Warren Newman successfully defended his PhD thesis in September 2019 and has been put forward to convocated Fall 2019.

Warren's thesis examines the principles and purposes of the 1982 constitutional amending procedures through the prism of Canada’s underlying constitutional structure, with a focus on federal institutions, including the Senate and the Supreme Court.

Warren Newman is Senior General Counsel in the Constitutional, Administrative and International Law Section of the Department of Justice of Canada and Director of the Professional Development LL.M. Program in Constitutional Law at Osgoode Hall Law School of York University. He has practiced in constitutional law for more than 35 years.

Warren holds an LL.M. in constitutional law from Osgoode Hall Law School and has taught courses in public law, constitutional law and comparative constitutional law at the Faculties of Law of the University of Ottawa, Queen’s University and McGill University.

Warren has represented the Attorney General of Canada as co-counsel before the Supreme Court of Canada in a number of significant constitutional cases, including the including the Senate Reform Reference, the Quebec Secession Reference and the Manitoba Language Rights Reference. Warren is a member of the Bars of Quebec and Ontario.

Warren has been named as Advocatus Emeritus by the Bar of Quebec (2009) and a governor of the Quebec Bar Foundation (2011). Warren has received the Queen’s Diamond Jubilee Medal for his contribution to constitutional scholarship (2013) and the Deputy Minister’s Achievement Coin, commemorating the 35th Anniversary of the Canadian Charter of Rights and Freedoms (2017).

In June 2019, Warren was appointed to a four-year mandate as Canada’s member of the European Commission for Democracy through Law (the Venice Commission), an advisory body of constitutional experts dealing with issues relating to constitutionalism and the rule of law, judicial independence and fundamental rights.

Recent Professional Achievements

Featured Publication:

“Constitutional Chronometry, Legal Continuity, Stability and the Rule of Law: A Canadian Perspective on Richard Kay’s Scholarship”, University of Connecticut Law School, September 2019.

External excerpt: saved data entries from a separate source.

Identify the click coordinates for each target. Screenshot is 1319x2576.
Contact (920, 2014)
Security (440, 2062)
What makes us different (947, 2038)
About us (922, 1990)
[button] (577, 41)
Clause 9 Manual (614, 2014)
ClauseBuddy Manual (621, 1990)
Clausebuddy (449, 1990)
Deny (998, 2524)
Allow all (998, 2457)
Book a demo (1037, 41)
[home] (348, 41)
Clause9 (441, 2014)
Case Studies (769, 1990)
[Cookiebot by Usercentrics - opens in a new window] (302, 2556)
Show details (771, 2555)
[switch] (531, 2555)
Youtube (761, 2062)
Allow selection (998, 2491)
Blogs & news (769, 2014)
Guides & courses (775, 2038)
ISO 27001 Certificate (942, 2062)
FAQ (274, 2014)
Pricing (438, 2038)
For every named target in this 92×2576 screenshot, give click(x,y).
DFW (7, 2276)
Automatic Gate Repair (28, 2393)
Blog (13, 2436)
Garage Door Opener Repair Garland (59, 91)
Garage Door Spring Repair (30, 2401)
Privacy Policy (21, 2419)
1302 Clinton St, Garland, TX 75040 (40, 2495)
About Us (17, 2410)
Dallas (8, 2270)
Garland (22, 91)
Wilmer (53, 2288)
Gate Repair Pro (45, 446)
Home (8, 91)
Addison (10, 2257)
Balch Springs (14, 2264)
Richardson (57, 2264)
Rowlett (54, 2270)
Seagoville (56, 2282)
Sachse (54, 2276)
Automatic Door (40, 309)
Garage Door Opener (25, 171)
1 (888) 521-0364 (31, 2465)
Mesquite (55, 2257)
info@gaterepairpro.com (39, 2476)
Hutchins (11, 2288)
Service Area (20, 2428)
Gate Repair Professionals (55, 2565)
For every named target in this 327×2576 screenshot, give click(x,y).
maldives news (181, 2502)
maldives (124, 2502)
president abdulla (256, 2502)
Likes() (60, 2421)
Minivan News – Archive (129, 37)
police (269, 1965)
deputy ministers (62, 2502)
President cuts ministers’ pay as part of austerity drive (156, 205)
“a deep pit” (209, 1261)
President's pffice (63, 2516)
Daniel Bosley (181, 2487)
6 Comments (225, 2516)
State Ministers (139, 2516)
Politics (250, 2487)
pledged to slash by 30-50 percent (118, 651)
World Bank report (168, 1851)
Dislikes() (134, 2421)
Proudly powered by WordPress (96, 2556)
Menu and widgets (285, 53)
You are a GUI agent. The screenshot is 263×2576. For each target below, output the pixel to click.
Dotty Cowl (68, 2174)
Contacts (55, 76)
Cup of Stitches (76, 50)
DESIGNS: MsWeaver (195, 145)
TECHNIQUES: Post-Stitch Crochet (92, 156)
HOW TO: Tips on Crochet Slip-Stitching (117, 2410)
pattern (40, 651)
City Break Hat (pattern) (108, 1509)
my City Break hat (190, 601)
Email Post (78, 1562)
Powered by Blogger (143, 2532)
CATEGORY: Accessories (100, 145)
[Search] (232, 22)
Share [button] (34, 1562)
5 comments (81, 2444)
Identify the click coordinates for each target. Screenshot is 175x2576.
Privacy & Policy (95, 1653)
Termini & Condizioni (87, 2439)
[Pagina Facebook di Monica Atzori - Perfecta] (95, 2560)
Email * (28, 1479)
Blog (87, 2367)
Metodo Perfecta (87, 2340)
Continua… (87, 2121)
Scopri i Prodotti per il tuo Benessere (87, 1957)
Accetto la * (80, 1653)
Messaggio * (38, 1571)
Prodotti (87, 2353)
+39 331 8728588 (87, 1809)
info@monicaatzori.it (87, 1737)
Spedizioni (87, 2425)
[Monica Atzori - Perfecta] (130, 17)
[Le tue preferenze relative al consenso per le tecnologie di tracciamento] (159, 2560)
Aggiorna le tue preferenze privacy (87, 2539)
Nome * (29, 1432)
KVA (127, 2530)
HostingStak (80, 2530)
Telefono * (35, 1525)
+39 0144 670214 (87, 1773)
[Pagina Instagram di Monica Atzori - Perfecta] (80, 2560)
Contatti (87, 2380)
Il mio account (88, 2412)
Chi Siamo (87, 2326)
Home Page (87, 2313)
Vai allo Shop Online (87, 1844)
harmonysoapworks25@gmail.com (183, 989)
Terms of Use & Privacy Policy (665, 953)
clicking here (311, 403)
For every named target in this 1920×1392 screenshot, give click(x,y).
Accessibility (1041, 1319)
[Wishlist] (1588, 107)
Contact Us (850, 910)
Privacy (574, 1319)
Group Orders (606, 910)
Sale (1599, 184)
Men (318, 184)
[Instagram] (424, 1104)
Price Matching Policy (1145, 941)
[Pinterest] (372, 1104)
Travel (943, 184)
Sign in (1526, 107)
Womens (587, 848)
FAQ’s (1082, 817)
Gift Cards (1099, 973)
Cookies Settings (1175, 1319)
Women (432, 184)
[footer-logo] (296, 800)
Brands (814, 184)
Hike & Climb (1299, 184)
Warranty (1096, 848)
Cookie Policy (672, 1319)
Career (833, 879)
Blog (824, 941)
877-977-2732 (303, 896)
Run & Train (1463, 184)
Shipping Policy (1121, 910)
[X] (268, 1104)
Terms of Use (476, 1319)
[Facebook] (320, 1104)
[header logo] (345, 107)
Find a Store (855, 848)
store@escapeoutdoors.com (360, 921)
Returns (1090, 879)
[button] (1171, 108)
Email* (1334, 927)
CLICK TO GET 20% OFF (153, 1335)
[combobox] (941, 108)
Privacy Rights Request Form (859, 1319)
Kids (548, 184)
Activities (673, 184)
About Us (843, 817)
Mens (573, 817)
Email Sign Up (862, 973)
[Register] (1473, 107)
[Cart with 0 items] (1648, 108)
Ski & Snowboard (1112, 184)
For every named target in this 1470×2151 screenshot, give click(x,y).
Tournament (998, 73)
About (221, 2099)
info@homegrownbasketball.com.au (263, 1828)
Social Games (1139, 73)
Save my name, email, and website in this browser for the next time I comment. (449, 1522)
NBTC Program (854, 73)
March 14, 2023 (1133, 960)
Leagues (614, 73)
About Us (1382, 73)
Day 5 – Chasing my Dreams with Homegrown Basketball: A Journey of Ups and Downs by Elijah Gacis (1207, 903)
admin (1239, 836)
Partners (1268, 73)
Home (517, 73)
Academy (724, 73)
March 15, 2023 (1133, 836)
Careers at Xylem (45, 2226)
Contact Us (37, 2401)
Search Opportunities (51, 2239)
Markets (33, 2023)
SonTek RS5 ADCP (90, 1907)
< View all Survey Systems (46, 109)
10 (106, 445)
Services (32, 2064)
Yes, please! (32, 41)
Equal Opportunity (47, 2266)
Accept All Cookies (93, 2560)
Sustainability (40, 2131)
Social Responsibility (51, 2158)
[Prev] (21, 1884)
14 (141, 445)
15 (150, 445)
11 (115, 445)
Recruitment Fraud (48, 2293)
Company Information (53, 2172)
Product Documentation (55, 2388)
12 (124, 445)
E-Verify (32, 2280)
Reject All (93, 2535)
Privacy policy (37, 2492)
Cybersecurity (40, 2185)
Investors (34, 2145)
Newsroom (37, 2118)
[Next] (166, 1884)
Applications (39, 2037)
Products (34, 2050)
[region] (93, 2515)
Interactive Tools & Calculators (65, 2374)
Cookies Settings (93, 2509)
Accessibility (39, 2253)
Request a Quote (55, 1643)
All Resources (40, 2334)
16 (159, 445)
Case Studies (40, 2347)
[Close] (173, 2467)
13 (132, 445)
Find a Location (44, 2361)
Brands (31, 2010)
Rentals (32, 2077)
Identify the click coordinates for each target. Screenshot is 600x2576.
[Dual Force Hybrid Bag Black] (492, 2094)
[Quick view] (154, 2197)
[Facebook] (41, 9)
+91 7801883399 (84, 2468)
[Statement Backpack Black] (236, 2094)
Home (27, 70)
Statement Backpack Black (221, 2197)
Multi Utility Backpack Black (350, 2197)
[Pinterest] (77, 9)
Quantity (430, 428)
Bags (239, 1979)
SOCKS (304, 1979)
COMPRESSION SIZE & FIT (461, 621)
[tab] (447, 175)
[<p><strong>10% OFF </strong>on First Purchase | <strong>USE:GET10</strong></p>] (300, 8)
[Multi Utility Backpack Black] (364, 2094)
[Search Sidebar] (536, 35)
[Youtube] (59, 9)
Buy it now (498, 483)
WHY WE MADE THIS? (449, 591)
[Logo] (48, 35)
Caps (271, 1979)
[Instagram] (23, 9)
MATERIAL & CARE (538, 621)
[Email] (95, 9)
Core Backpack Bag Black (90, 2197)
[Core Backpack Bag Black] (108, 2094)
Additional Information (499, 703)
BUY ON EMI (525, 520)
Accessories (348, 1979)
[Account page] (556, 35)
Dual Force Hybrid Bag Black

“The Rule of Law, the Separation of Powers and Judicial Independence in Canada.” In The Oxford Handbook of the Canadian Constitution, edited by Peter Oliver, Patrick Macklem, and Nathalie Des Rosiers, 49-50. Oxford University Press: New York, 2017.

Featured Conference Presentation:

“Constitutionalism, Legality and Legitimacy: a Canadian Perspective.” Expert Testimony at the Public Hearing of the Constitutional Affairs Committee of the European Parliament, June 20, 2018.